- **Exercise brief**
Take the line that has "Task: Open the Mert Karaca LinkedIn channel" and all the lines that come after it in the records, and write them out again exactly. Add no other line.

(Dataset entries)
--- START ---

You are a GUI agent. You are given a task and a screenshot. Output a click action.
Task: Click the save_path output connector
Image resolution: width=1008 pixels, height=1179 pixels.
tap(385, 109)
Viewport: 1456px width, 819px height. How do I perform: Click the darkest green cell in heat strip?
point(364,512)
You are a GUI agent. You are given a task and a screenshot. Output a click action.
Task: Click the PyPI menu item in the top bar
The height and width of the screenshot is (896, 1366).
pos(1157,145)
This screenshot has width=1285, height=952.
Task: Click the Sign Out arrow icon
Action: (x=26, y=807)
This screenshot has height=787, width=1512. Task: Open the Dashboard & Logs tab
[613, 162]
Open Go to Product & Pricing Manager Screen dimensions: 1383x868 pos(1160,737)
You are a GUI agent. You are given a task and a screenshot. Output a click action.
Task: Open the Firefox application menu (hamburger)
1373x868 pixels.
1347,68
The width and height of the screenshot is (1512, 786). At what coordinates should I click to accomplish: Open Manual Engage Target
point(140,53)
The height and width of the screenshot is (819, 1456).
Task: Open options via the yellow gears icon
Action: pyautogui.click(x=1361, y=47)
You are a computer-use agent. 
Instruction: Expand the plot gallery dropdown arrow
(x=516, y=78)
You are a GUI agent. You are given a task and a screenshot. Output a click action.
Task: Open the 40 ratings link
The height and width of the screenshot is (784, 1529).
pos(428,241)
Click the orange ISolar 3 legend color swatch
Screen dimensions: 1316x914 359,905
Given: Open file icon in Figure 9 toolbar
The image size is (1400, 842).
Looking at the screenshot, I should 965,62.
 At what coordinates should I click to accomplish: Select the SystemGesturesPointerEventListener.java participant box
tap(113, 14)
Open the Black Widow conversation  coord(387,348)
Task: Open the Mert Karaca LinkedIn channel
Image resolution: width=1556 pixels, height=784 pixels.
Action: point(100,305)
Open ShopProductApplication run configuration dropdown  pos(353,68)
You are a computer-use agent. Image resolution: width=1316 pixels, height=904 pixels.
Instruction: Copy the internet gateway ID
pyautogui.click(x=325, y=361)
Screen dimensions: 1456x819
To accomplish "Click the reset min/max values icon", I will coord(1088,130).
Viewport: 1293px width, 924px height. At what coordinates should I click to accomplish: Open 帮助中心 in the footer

--- END ---

- **Response below**
Task: Open the Mert Karaca LinkedIn channel
Image resolution: width=1556 pixels, height=784 pixels.
Action: point(100,305)
Open ShopProductApplication run configuration dropdown  pos(353,68)
You are a computer-use agent. Image resolution: width=1316 pixels, height=904 pixels.
Instruction: Copy the internet gateway ID
pyautogui.click(x=325, y=361)
Screen dimensions: 1456x819
To accomplish "Click the reset min/max values icon", I will coord(1088,130).
Viewport: 1293px width, 924px height. At what coordinates should I click to accomplish: Open 帮助中心 in the footer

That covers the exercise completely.